The SCIoI Executive Board

The SCIoI Executive Board, elected by the cluster’s scientific staff, is responsible for all major decisions within the cluster and for developing the SCIoI research program. It also provides guidance to both the scientific staff and the coordination office on SCIoI’s objectives. The Board also decides on policies and funding applications, determines the admission of external PIs, advises on budgeting decisions, and oversees quality assurance within the cluster.
The Executive Board consists of the SCIoI spokesperson, four Principal Investigators, a Postdoctoral representative and a PhD representative.
Meet our Executive Board members:
Oliver Brock
(spokesperson)
Oliver Brock represents the synthetic discipline robotics. He has extensive experience in building real-world robotic systems, contributing also to related disciplines, including perception and machine learning. Within the fields of robotics, he is a leader in leveraging collaborations with analytical disciplines, in particular psychology and behavioral biology, to work towards an understanding of embodied intelligence.

********************

What this task involves - Rewrite the Executive Board page from "Meet our Executive" to "of embodied intelligence.", swapping "behavioral biology" for "neuroscience". The items after the Executive Board page are separate material and unrelated to it.

********************

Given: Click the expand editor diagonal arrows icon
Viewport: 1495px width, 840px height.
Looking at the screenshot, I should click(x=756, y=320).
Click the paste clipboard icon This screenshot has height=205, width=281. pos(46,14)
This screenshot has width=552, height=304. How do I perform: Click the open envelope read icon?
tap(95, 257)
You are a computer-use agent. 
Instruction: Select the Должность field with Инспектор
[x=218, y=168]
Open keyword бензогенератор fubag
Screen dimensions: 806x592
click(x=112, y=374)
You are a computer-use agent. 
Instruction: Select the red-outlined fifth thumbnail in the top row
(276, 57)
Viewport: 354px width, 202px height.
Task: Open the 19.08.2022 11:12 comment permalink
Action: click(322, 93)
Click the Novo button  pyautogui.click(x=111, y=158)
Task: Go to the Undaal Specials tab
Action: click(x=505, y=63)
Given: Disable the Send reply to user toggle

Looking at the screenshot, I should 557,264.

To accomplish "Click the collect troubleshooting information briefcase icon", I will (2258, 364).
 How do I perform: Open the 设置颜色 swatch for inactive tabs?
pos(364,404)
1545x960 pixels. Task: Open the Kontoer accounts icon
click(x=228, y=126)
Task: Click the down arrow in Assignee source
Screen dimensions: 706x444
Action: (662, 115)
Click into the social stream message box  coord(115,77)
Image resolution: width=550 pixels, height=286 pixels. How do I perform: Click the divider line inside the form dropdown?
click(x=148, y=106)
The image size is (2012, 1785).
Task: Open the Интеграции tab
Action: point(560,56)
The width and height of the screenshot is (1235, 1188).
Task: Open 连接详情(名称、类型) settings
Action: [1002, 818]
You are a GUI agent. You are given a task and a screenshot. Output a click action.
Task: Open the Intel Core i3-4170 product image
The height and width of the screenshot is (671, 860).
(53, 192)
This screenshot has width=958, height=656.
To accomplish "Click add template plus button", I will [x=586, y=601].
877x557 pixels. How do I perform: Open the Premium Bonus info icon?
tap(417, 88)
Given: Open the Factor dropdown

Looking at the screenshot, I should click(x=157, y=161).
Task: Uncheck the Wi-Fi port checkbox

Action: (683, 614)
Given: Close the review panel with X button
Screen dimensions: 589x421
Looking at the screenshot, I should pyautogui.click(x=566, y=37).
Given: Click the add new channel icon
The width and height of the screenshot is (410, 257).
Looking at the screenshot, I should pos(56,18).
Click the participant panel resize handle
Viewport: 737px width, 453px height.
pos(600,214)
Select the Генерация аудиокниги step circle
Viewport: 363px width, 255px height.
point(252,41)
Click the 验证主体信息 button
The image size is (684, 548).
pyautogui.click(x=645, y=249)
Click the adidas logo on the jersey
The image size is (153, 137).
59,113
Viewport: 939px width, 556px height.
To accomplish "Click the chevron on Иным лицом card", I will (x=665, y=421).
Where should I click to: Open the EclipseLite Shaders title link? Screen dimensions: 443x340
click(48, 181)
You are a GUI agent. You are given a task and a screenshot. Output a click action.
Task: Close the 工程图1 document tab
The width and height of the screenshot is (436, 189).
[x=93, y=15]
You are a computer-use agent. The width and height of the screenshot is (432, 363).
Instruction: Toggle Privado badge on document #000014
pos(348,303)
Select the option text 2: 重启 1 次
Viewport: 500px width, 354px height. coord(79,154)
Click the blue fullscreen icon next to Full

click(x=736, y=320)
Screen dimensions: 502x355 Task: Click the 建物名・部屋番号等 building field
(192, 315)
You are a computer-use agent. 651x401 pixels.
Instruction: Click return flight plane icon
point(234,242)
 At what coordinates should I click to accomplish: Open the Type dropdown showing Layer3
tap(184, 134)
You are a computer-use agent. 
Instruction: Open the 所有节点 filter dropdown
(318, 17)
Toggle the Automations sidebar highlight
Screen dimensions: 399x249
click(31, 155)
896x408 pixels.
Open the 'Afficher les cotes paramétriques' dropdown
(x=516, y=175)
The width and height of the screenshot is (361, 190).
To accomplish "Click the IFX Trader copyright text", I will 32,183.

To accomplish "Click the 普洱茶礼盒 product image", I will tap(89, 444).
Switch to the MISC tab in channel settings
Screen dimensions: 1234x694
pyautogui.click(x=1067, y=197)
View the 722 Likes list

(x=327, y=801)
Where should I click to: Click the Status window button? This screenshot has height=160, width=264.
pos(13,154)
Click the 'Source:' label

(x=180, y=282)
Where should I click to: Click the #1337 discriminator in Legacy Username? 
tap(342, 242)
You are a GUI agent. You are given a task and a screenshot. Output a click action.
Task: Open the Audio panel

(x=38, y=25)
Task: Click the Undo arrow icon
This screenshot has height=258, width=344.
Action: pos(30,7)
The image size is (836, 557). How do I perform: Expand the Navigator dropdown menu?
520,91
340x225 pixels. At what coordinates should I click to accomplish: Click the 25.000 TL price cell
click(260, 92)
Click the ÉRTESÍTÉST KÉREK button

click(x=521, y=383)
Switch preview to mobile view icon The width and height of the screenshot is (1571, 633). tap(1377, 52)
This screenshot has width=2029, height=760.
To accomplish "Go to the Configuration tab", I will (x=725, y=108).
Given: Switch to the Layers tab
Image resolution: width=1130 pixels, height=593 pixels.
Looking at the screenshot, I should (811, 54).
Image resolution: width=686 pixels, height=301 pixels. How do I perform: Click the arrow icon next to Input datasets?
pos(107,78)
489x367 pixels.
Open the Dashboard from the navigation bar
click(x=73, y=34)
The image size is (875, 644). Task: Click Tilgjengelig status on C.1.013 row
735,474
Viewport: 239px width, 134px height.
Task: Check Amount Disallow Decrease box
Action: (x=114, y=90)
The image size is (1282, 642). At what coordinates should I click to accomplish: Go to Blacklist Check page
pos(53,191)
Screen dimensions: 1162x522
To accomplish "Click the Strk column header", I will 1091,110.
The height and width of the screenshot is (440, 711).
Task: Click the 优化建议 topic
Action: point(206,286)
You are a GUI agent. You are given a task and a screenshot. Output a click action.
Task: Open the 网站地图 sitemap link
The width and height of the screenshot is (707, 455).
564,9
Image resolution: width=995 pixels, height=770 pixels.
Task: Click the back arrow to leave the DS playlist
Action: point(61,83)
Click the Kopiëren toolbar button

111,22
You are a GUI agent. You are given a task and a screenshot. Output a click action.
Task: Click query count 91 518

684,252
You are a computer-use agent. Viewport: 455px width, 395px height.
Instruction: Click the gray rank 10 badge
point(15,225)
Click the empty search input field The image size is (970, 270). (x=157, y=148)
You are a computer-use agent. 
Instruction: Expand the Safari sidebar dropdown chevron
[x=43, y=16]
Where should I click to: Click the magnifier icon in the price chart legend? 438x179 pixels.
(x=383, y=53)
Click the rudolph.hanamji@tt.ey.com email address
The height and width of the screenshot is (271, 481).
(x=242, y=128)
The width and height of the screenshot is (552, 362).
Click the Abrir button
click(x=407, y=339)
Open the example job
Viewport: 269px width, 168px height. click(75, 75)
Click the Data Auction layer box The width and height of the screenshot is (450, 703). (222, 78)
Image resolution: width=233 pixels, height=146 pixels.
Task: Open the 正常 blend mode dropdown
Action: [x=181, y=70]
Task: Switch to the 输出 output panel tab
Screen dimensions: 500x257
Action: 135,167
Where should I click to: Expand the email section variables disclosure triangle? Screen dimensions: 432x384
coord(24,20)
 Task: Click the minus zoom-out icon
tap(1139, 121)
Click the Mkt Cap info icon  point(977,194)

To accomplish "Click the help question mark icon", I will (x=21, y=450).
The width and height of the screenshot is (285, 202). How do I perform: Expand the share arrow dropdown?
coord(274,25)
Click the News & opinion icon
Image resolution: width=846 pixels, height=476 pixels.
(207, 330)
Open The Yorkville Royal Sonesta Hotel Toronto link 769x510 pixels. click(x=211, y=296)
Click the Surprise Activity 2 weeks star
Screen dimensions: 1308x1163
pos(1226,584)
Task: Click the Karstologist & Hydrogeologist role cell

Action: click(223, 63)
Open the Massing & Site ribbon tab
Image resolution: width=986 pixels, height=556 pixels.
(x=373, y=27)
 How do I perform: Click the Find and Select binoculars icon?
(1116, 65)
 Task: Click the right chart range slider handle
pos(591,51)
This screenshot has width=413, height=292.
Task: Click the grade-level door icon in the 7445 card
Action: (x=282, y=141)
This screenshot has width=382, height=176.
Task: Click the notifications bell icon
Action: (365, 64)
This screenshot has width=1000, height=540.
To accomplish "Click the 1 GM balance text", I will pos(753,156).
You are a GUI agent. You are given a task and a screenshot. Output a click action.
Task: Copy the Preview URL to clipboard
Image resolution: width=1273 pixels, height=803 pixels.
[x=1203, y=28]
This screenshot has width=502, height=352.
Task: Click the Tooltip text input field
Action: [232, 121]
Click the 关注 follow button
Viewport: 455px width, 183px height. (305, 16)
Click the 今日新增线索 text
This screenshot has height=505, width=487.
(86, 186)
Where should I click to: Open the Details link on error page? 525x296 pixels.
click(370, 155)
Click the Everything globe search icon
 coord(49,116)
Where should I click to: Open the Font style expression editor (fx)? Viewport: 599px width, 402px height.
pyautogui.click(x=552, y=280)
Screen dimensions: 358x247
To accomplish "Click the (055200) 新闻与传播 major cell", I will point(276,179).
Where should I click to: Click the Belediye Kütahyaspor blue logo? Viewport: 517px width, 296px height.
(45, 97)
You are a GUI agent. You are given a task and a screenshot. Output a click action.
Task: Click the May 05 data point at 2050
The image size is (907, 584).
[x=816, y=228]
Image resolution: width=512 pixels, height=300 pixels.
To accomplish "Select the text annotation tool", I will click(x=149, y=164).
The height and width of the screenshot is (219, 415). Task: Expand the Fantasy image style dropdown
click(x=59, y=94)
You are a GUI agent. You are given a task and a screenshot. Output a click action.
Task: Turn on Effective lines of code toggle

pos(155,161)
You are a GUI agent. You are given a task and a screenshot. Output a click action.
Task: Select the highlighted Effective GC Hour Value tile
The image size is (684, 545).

********************

Answer to the exercise -
Meet our Executive Board members:
Oliver Brock
(spokesperson)
Oliver Brock represents the synthetic discipline robotics. He has extensive experience in building real-world robotic systems, contributing also to related disciplines, including perception and machine learning. Within the fields of robotics, he is a leader in leveraging collaborations with analytical disciplines, in particular psychology and neuroscience, to work towards an understanding of embodied intelligence.